Im September 1941 errichtete die Wehrmacht im Ortsteil Heidkaten ein Lager zur Aufnahme einer großen Anzahl kranker und halbverhungerter sowjetischer Kriegsgefangener. Fast alle starben binnen kurzer Zeit und wurden in einem großen Massengrab in Moorkaten beigesetzt.
Danach schickte die Wehrmacht kranke und nicht mehr arbeitsfähige sowjetische Kriegsgefangene aus Arbeitslagern in Schleswig-Holstein nach Heidkaten, deren größter Teil – wahr-
scheinlich in vierstelliger Zahl – starb und auf dem Gelände des Flugplatzes (jetzt Bundeswehr-Übungsplatz) verscharrt wurde. Die Absicht der "Friedensgruppe Kaltenkirchen", den letzten auf dem Lagergelände noch vorhandenen Gebäuderest als Denkmal zu sichern, wurde – federführend von Staatssekretär P. K. Würzbach – 1984 vom Bundesverteidigungsministerium zurückgewiesen, das Objekt durch schweres Gerät der Bundeswehr zerstört.

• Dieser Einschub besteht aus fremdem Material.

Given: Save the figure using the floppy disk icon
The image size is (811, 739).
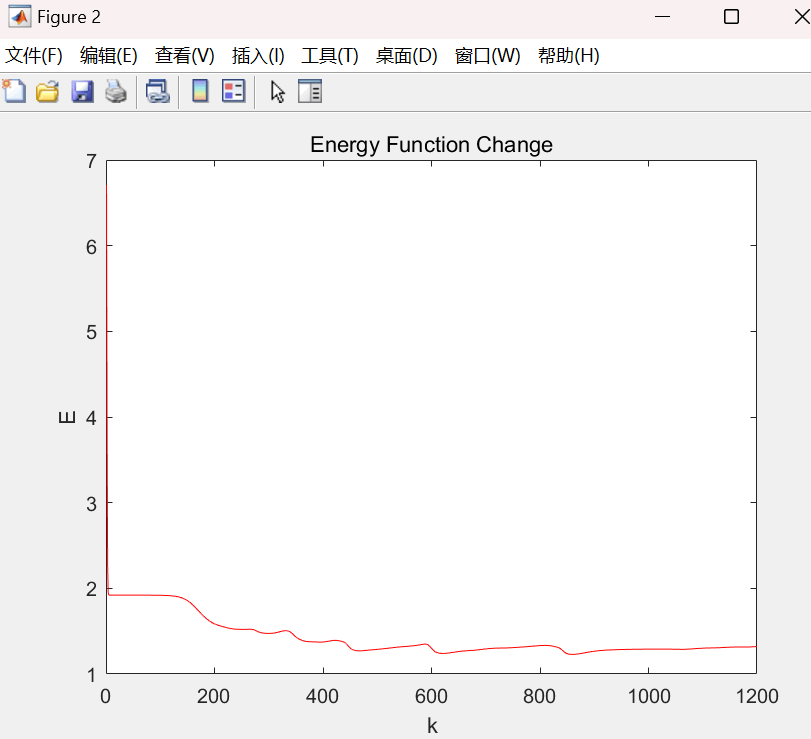Looking at the screenshot, I should click(x=82, y=92).
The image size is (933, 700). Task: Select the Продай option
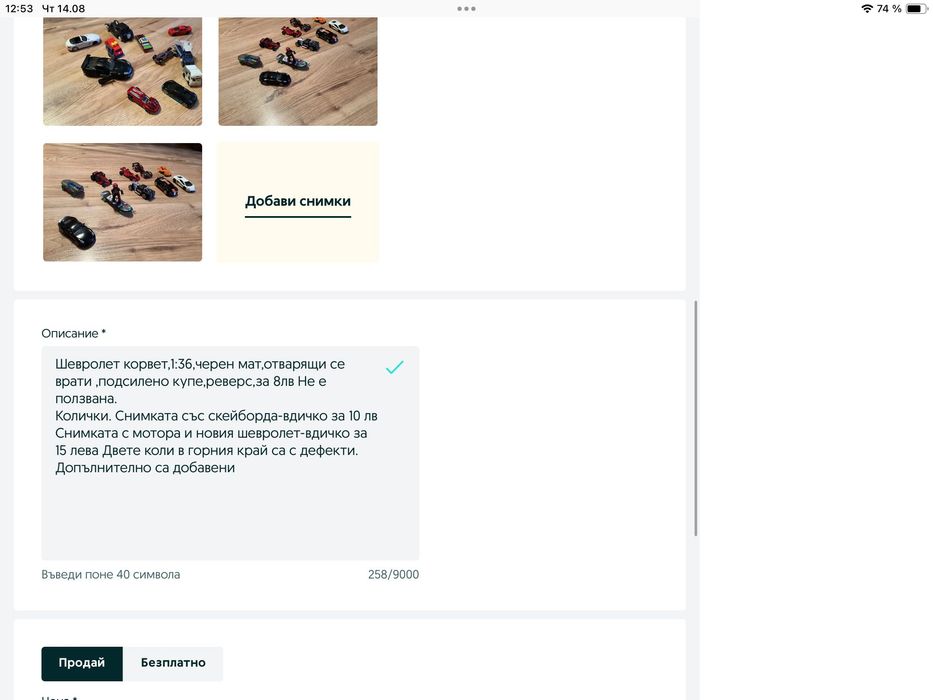coord(82,663)
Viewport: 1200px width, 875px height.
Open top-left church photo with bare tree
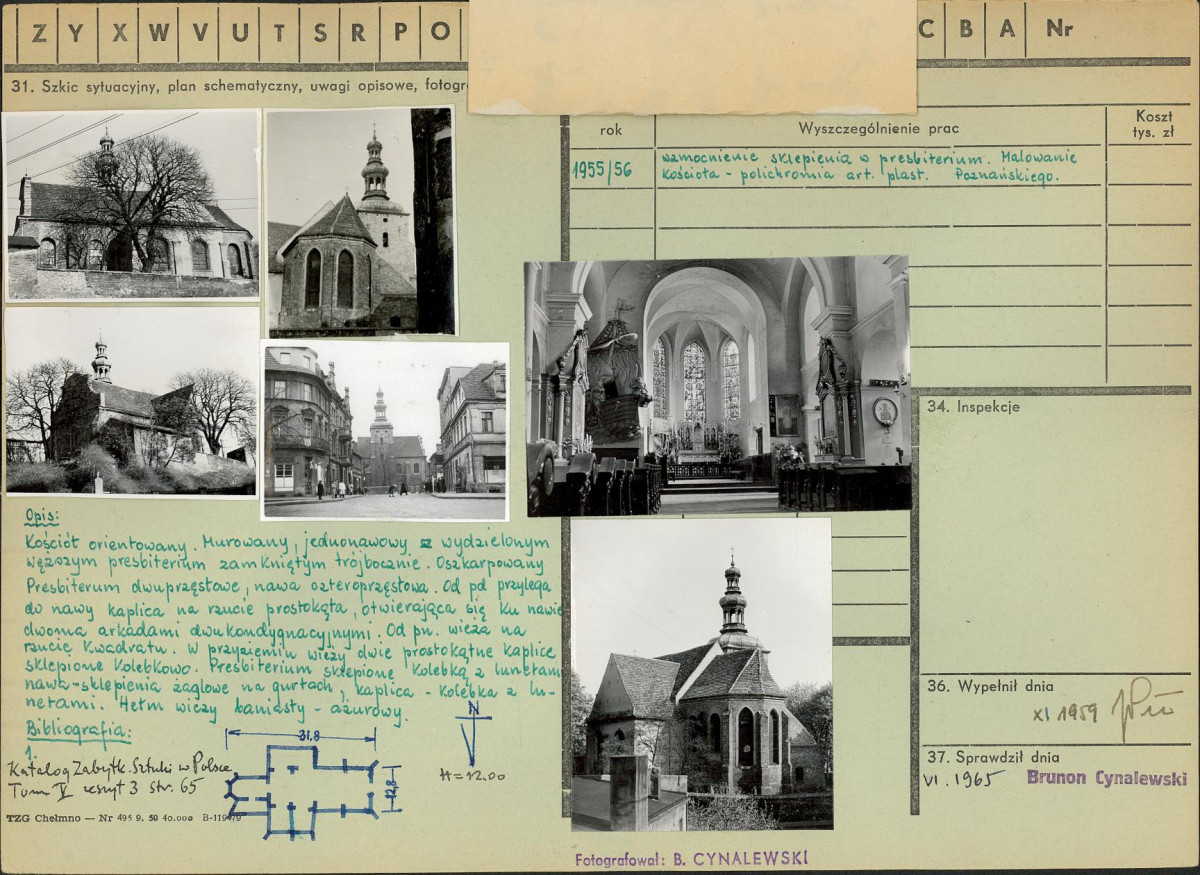coord(131,205)
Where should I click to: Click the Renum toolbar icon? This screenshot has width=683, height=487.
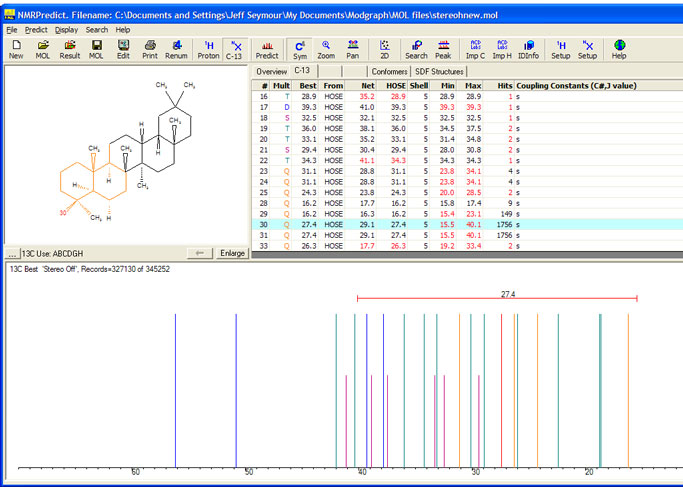[176, 49]
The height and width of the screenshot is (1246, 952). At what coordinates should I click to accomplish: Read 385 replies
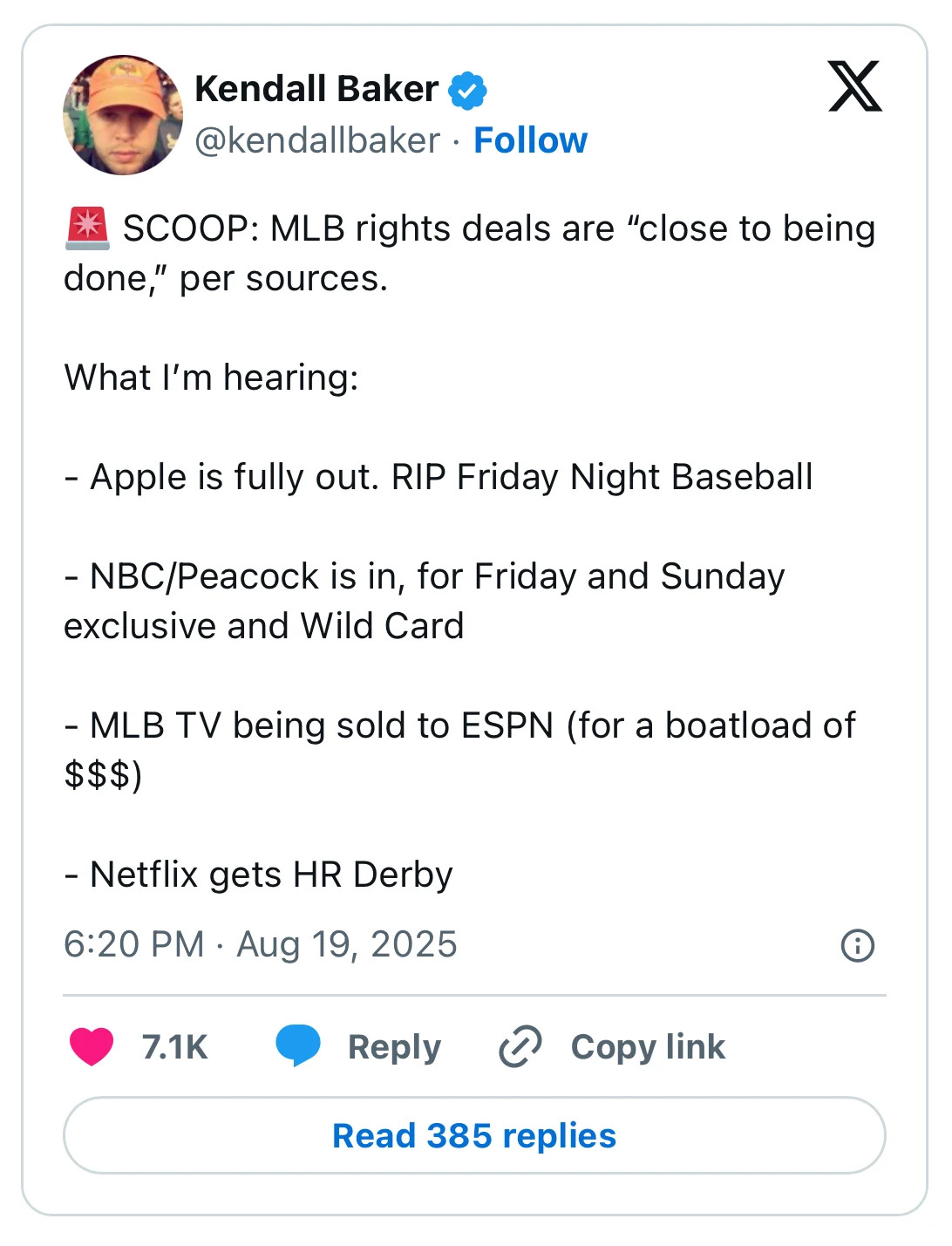[x=474, y=1135]
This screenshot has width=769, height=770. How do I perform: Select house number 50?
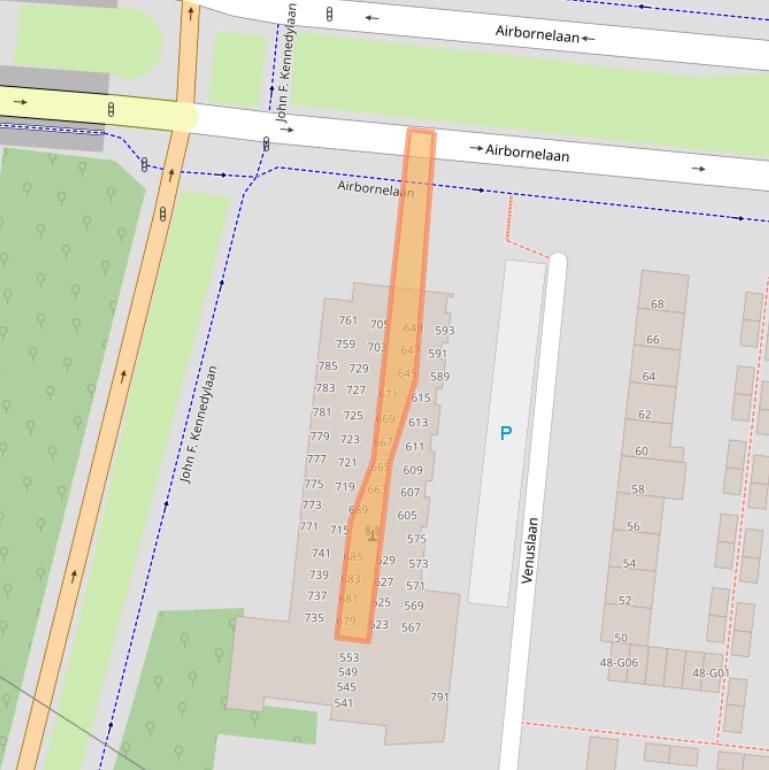[x=621, y=638]
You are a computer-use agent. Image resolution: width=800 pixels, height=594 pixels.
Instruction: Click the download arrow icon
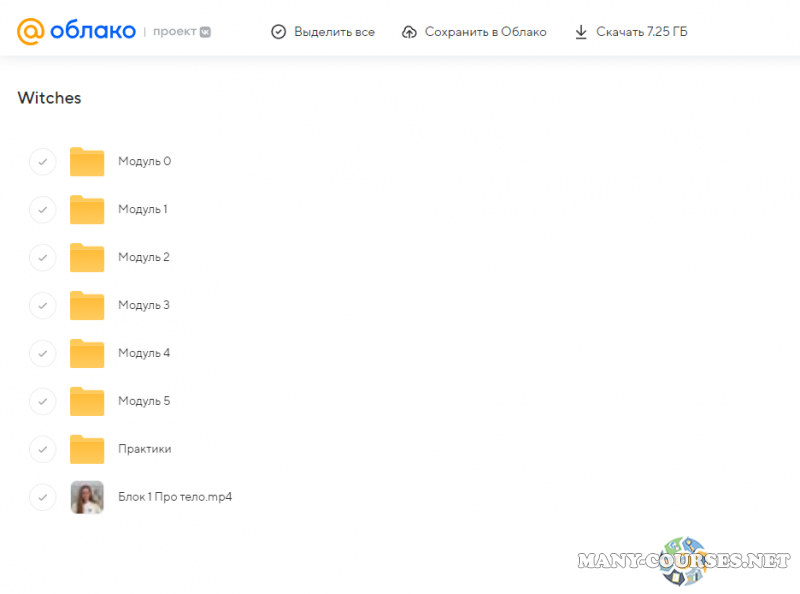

An der Grenze zur Gemeinde Alveslohe errichtete die Wehrmacht ein Straflager für sowjetische Kriegsgefangene und auffällig gewordene Hilfswillige (Hiwis). Spuren des Lagers sind nicht mehr vorhanden.
Im Spätsommer 1944 entschloß sich die Luftwaffe, die Start- und Landebahnen des Flugplatzes mit Rücksicht auf die düsengetriebenen Jagdmaschinen zu verlängern. Mangels anderer Arbeitskräfte richtete die Wehrmacht/Luftwaffe am Rande des Flugplatzes das KZ-Außenkommando Kaltenkirchen ein. Das Hauptlager Neuengamme stellte die Häftlinge, deren Zahl zwischen 500 und fast 1.000 schwankte, sowie die Lagerführung. Die Wachmannschaft rekrutierte sich aus ca. 85 älteren Luftwaffensoldaten. Von den vielen Toten sind 184 namentlich bekannt. Sie wurden auf der Begräbnisstätte Moorkaten bestattet, die übrigen spurlos verscharrt. Nach der Zerstörung des Flugplatzes durch amerikanische Bomber im April 1945 wurde das Lager nach Wöbbelin evakuiert.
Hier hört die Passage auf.